# EXERCISE
Across these entries, report how many lines include the string "menu", with nothing but the number.

====================

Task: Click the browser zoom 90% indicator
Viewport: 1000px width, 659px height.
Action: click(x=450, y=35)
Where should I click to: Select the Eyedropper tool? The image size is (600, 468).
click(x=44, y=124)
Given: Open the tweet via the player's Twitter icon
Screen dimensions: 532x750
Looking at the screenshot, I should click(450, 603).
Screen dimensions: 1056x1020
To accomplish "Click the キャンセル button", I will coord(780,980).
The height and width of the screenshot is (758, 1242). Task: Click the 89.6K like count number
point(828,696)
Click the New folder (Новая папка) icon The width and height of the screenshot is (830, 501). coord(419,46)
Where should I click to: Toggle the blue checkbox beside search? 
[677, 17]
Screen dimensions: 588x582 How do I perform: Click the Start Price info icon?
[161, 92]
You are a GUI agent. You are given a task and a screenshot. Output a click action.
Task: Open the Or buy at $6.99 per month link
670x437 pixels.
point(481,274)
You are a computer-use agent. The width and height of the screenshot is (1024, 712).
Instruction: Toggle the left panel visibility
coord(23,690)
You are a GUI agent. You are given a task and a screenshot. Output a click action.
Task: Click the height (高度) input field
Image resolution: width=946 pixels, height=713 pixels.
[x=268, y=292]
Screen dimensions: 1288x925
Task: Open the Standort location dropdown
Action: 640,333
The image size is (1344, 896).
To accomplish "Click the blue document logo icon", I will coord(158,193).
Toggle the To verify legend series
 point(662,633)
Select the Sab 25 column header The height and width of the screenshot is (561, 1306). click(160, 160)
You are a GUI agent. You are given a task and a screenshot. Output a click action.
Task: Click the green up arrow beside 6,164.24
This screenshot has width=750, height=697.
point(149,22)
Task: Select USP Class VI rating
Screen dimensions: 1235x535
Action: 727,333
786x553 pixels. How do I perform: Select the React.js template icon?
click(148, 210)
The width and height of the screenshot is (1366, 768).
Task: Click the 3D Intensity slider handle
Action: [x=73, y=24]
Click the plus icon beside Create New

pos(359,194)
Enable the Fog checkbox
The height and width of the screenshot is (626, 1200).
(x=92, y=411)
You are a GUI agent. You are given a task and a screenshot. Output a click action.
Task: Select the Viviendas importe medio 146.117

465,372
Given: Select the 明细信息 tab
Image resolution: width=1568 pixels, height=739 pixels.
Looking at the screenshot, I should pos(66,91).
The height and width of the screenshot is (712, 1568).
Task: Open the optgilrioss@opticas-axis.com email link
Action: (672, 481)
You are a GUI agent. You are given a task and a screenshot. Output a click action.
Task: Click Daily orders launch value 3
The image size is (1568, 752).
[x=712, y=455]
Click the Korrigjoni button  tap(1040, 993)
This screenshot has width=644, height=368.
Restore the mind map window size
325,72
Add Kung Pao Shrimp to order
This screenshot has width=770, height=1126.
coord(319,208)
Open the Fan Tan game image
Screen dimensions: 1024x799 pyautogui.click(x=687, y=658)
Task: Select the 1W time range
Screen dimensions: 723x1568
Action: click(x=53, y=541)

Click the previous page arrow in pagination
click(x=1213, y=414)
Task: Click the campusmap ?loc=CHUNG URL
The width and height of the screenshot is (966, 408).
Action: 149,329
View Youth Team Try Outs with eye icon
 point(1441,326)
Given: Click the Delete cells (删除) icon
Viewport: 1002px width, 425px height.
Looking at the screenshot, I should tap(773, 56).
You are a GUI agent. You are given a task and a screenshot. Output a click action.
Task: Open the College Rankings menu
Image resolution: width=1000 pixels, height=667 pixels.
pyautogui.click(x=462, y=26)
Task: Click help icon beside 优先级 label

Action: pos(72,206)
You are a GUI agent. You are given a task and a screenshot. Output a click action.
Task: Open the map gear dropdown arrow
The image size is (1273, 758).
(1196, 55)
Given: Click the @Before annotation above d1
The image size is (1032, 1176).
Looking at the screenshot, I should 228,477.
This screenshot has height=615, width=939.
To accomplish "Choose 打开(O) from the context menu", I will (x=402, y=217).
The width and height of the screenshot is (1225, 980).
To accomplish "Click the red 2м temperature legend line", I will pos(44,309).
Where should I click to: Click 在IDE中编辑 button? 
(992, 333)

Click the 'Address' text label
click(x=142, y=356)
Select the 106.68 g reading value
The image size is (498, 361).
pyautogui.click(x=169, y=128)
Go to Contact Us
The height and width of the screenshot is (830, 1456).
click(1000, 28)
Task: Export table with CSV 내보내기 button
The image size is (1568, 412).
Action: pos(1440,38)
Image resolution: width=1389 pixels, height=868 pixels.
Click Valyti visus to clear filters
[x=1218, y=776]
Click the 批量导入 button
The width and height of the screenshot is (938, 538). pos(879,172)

====================

# TASK ANSWER
2